The Mack haul truck #240 operating in the coal load out area was not provided with an automatic warning device that gives an audible alarm when the truck is put in reverse.


Ex. G-2. McGann testified that at the close-out conference, Rothermel stated that he was not responsible for contractors coming on his property - - that they should have their trucks “up to par.” Tr. 41-42. The citation was terminated on January 30, 2006, by Inspector Pinchorski, who observed that the haul truck had been removed from mine property. Tr. 39-40; ex. G-2.

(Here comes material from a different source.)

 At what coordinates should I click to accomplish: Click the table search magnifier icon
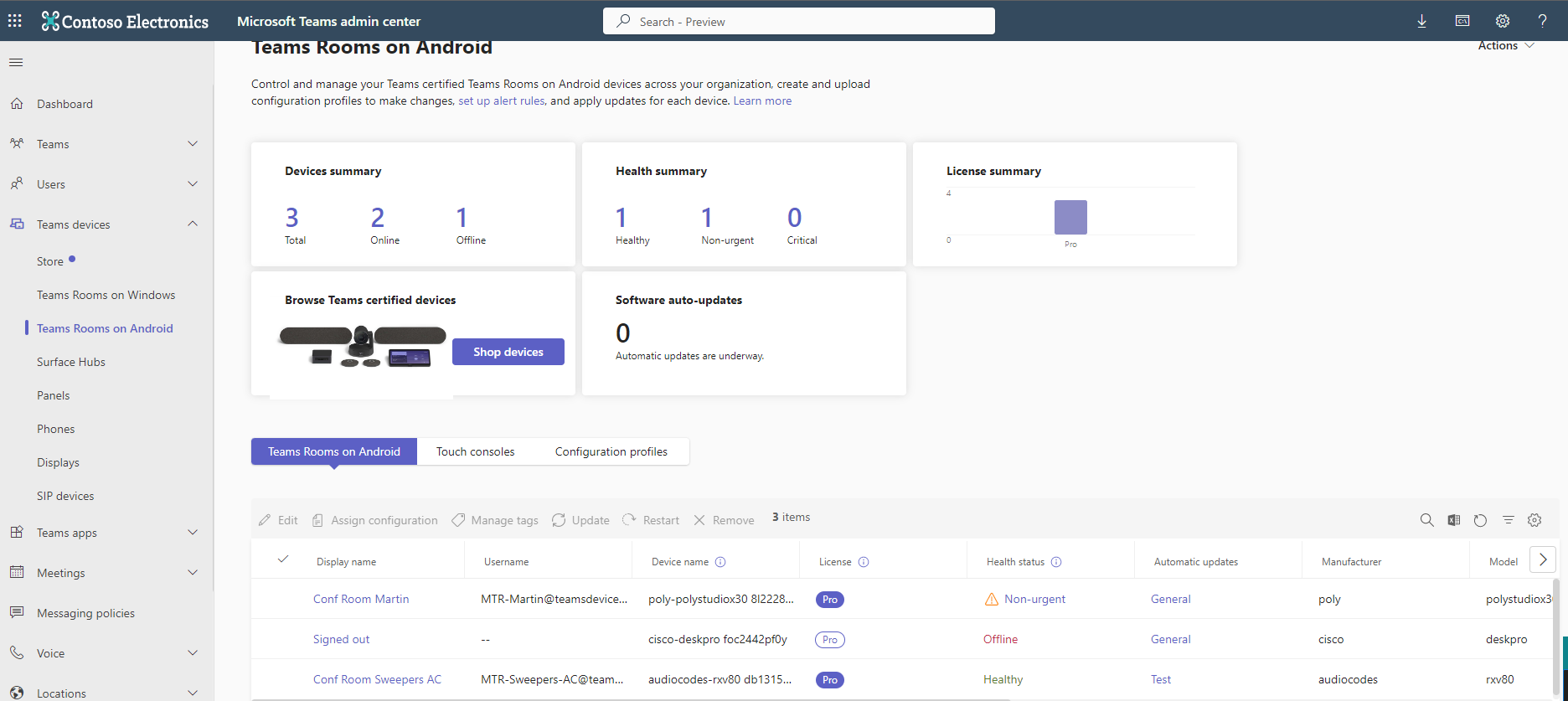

            Inspector McGann explained that he believed it reasonably likely that an injury could occur, that would result in loss workdays or restricted duty, because the truck could back into pedestrians or vehicles behind it and result in injuries to the leg and head and also, the truck driver could be hurt. Tr. 34-35. This assessment, that the hazard affected the safety of the mine operator, the truck driver, and the end-loader operator, formed the basis of his significant and substantial designation. Tr. 36-37. McGann explained that he assessed the mine operator’s negligence as moderate because he was responsible for all equipment on his mine property. Tr. 37.

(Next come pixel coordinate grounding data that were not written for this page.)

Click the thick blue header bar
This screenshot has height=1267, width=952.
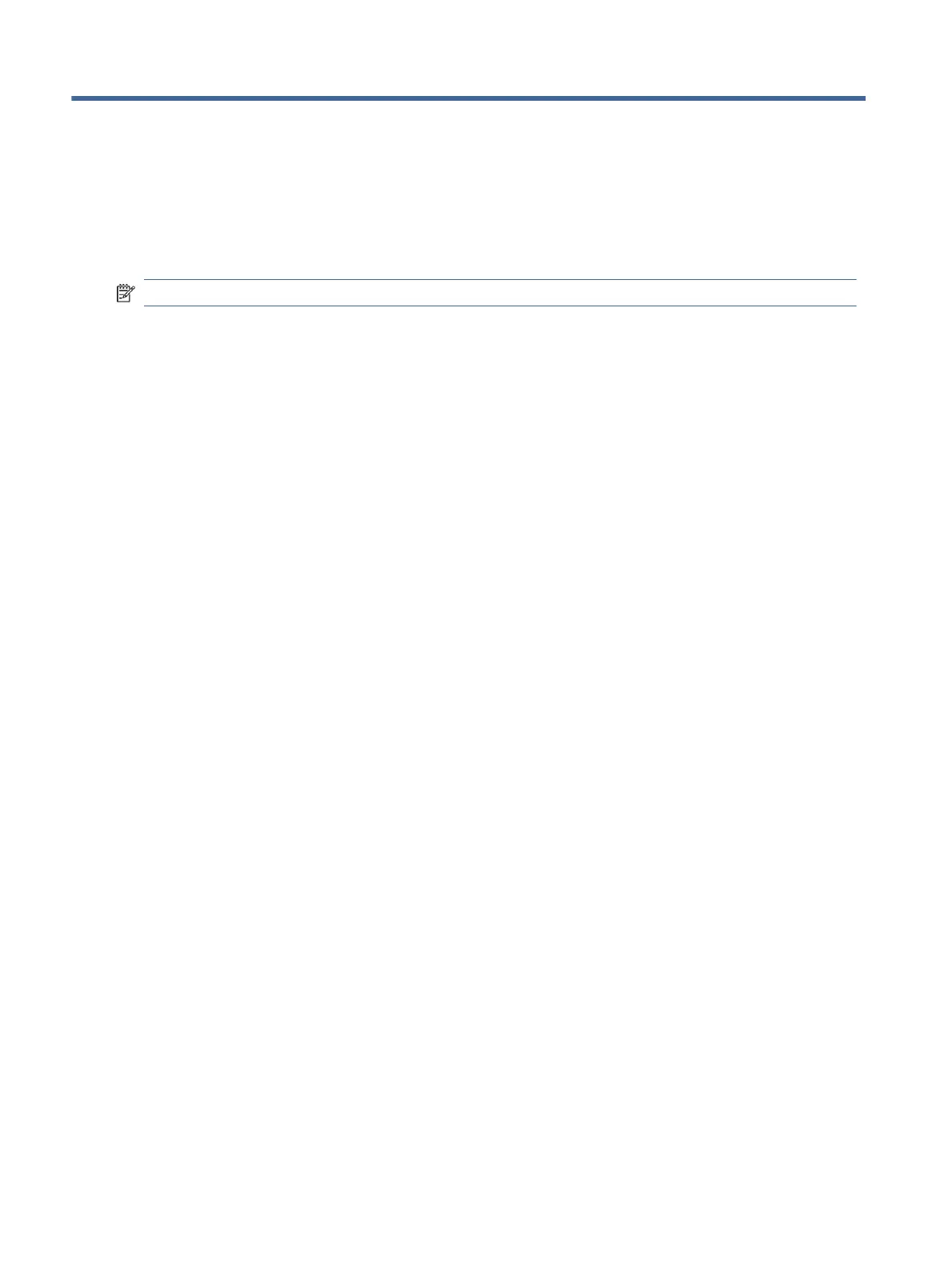[468, 98]
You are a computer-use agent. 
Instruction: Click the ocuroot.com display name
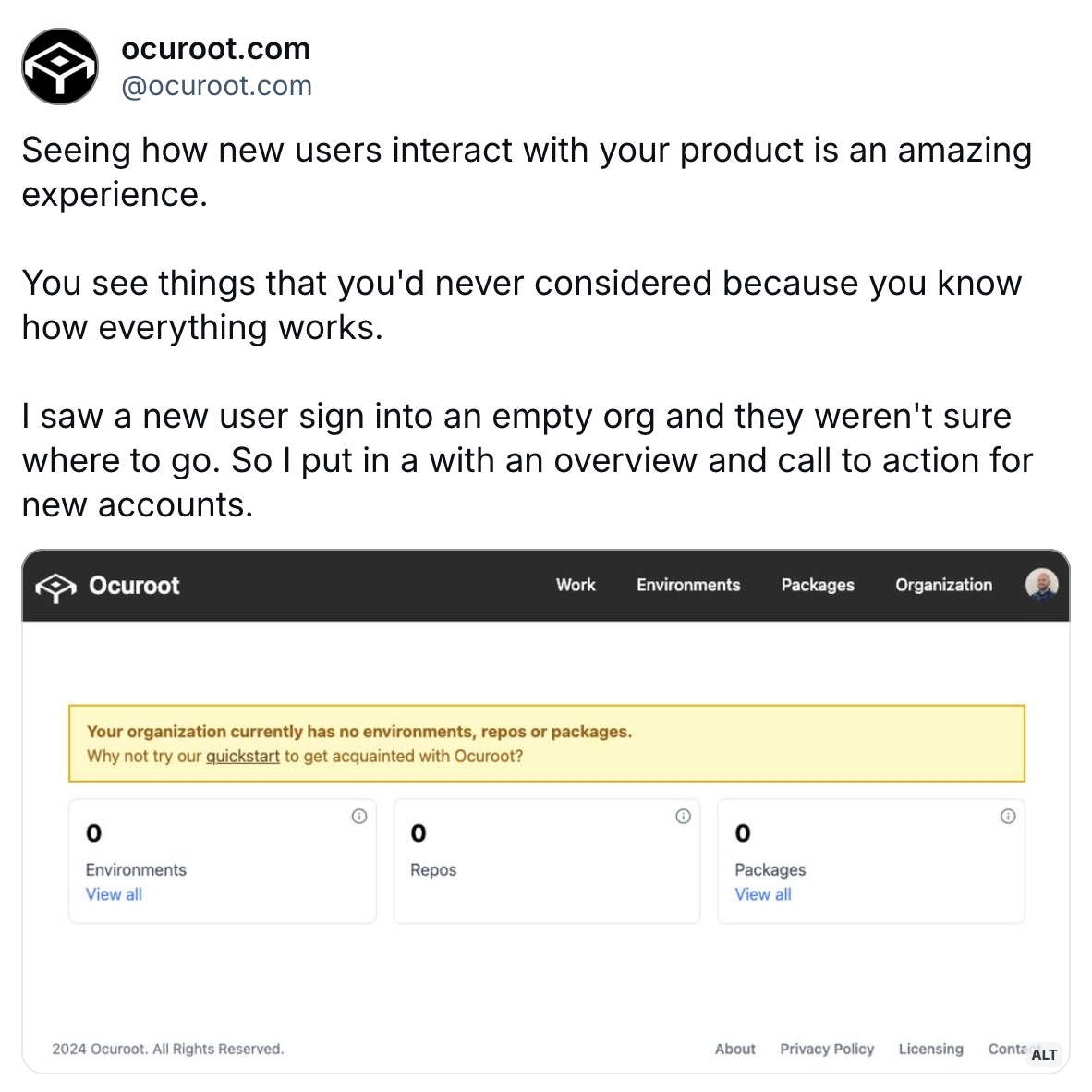pos(216,49)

            Rothermel testified that the back-up alarm sounds and increases in volume the closer it comes to an object. Tr. 424. He conceded that he did not hear the alarm sound when the truck backed up, and that a front-end loader was operating in the area. Tr 467-68. According to him, the back-up alarm did not sound because the driver was not backing toward any object. Tr. 426-27. He admitted that he had not given the inspector this information, and he doubted that the truck driver even knew it. Tr. 426-27. Finally, Rothermel never made the argument during the course of the hearing that he was not responsible for the condition of the independent contractors’ trucks that enter the mine property.

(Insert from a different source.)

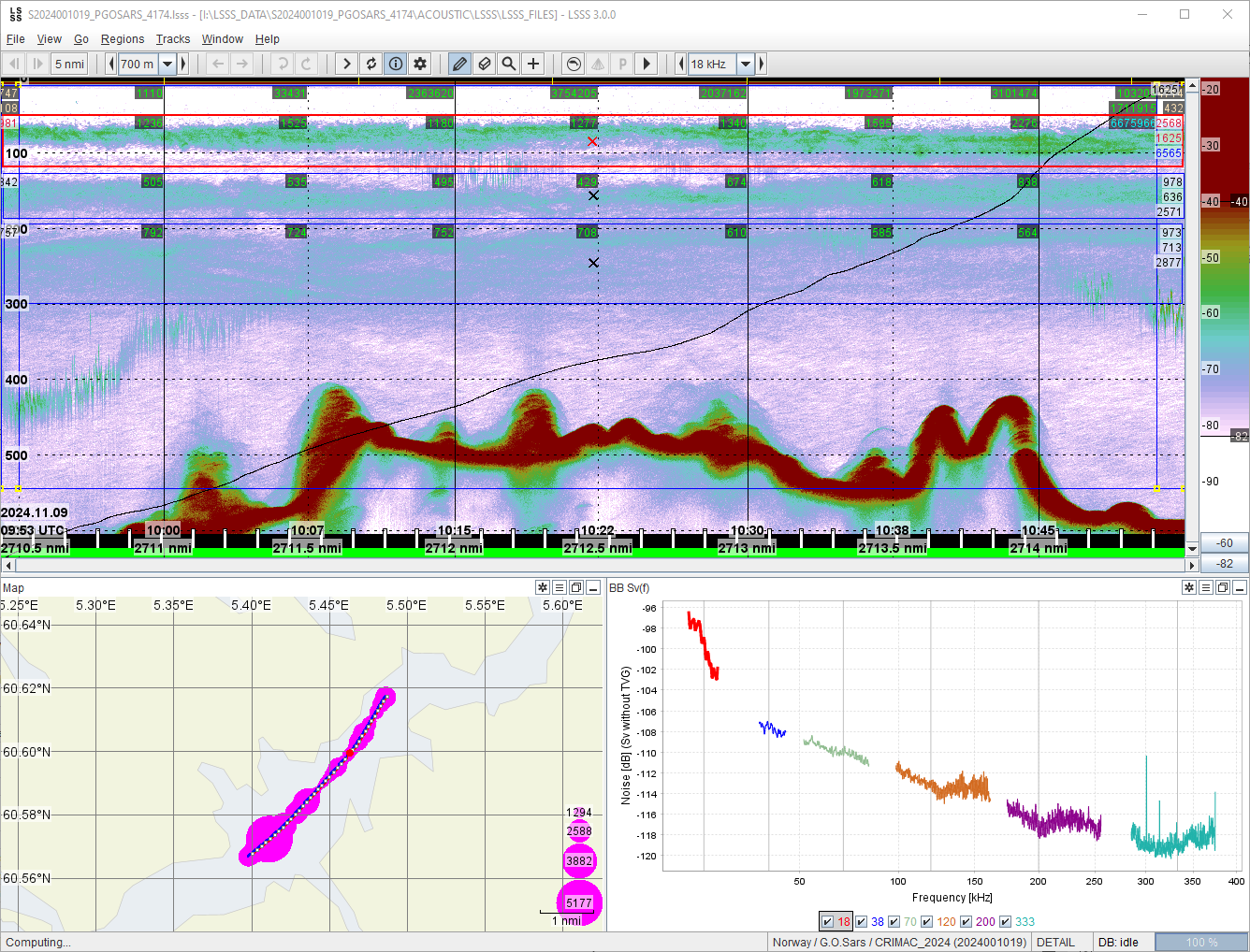
Task: Open the Tracks menu
Action: [173, 39]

            It is clear that the alarm was not audible when the truck backed up and, even if the alarm were activated by detecting echos from the sound of the truck nearing an object, as Rothermel alleges, the standard requires that a one-time audible alarm sound outside the operator’s compartment when the truck is put in reverse. Therefore, section 77.410(a) was violated, as alleged.


            Significant and Substantial


            Inspector McGann determined that the gravity of the violation was “significant and substantial” (“S&S”). The S&S terminology is taken from section 104(d)(1) of the Act, 30 U.S.C. § 814(d)(1), which distinguishes as more serious any violation that is “of such nature as could significantly and substantially contribite to the cause and effect of a coal or other mine or safety hazard.” A violation is properly designated S&S “if, based upon the particular facts surrounding the violation, there exists a reasonable likelihood that the hazard contributed to will result in an injury of a reasonably serious nature.” Cement Division, National Gypsum Co., 3 FMSHRC 822, 825 (April 1981).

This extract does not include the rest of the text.